### What to work on
Give back one number only: how many lines in the material below contain "World".

### Data under study
※ ※ ※

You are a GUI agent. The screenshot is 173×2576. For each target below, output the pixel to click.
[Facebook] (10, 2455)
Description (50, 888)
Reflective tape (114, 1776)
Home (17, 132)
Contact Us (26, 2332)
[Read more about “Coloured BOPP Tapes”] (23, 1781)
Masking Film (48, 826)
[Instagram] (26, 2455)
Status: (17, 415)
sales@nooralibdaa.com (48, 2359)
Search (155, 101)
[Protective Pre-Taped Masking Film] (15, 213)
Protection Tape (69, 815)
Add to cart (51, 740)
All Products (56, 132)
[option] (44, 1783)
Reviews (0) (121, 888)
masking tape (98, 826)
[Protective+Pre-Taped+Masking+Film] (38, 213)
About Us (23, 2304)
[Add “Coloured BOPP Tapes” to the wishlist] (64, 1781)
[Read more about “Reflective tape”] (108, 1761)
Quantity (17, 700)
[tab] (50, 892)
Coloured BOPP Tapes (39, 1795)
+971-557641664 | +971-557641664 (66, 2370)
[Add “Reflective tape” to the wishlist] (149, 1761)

※ ※ ※

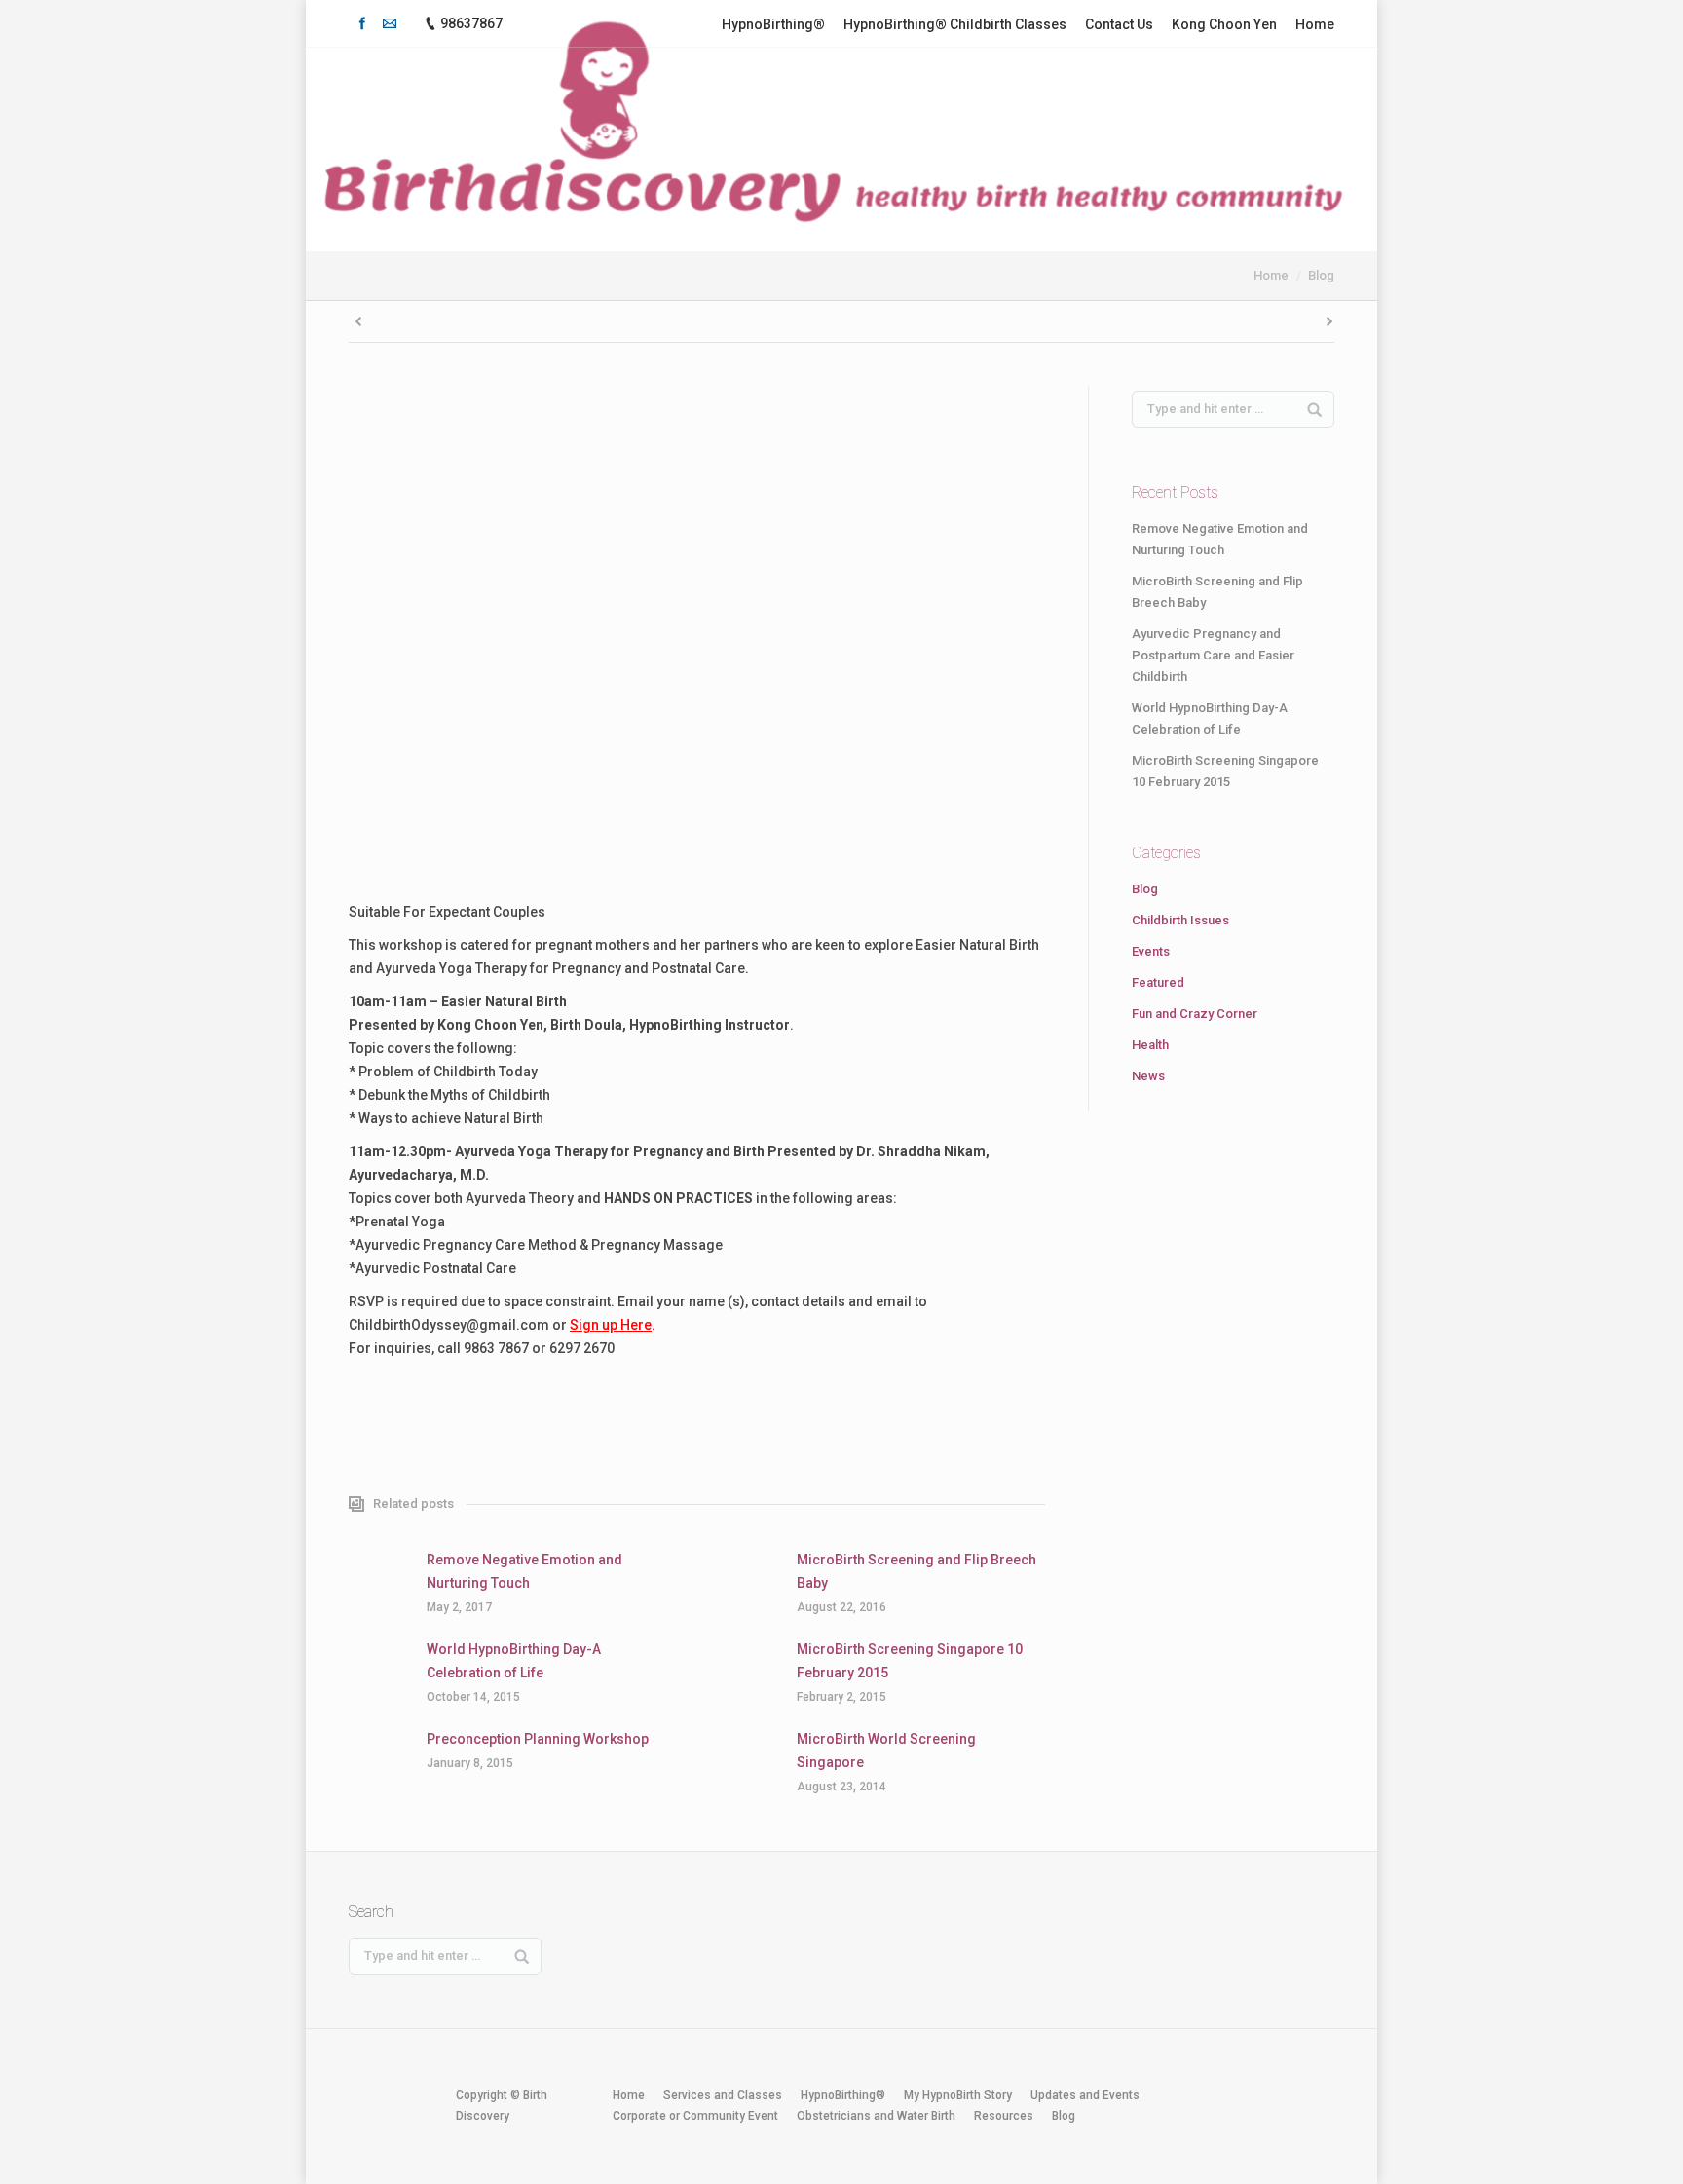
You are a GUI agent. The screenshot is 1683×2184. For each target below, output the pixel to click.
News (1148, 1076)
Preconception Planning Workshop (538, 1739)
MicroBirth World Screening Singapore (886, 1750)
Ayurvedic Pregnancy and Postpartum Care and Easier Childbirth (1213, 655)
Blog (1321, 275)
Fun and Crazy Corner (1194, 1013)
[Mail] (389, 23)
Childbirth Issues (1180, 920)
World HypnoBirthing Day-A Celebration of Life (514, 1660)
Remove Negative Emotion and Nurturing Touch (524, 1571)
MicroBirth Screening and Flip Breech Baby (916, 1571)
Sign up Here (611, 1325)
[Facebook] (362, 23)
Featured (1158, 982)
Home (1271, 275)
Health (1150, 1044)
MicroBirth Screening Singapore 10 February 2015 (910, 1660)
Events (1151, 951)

※ ※ ※

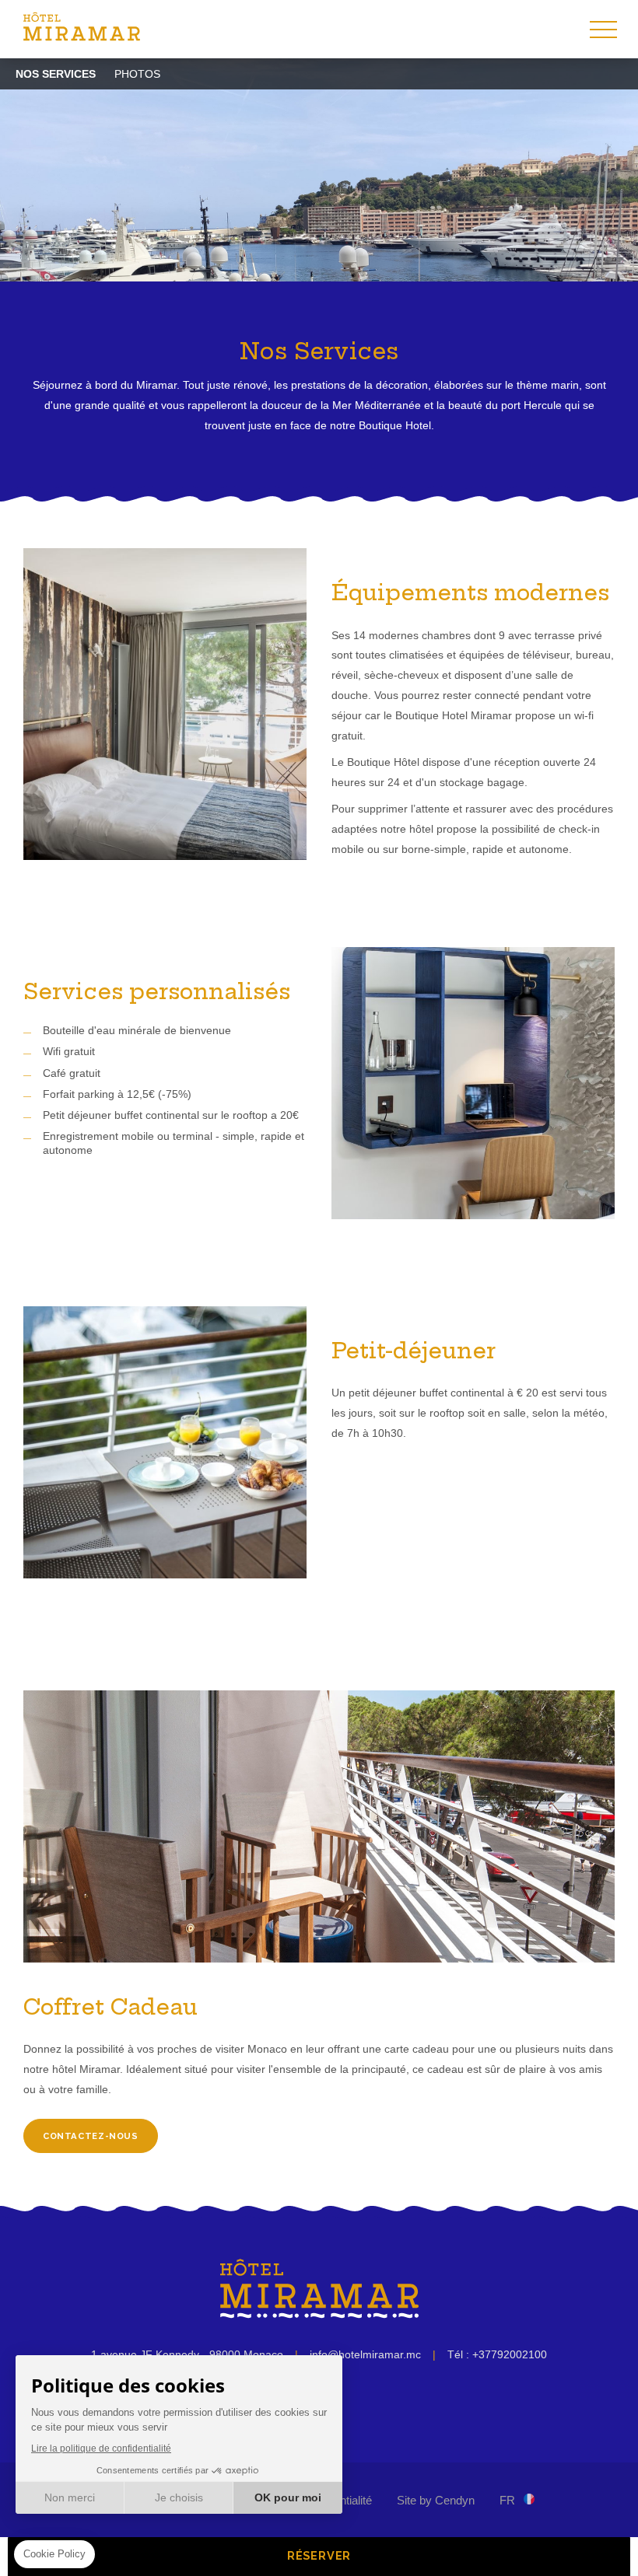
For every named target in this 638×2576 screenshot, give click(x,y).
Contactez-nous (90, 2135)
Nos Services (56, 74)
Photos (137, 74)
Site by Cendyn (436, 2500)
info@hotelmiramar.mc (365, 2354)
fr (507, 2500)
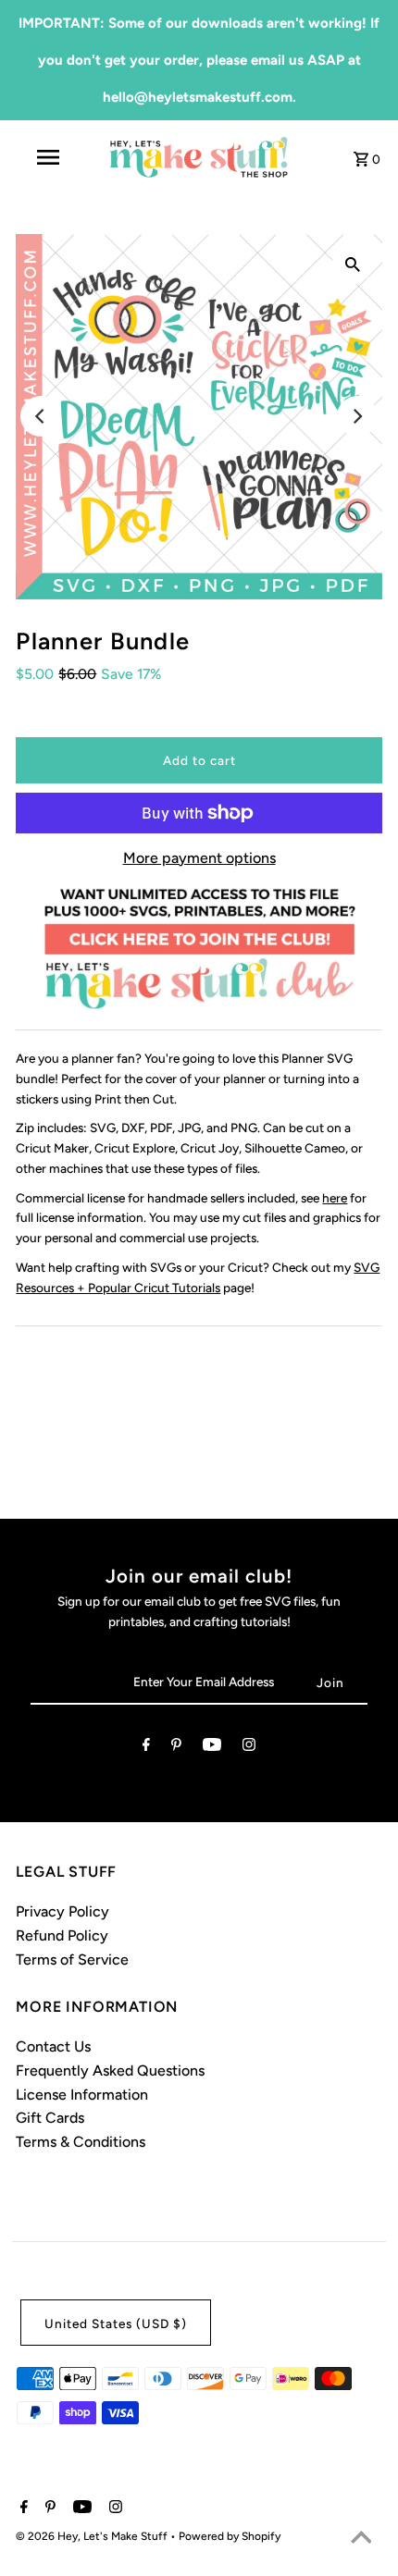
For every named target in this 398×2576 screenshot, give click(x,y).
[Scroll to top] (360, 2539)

※ ※ ※

### Exercise result
2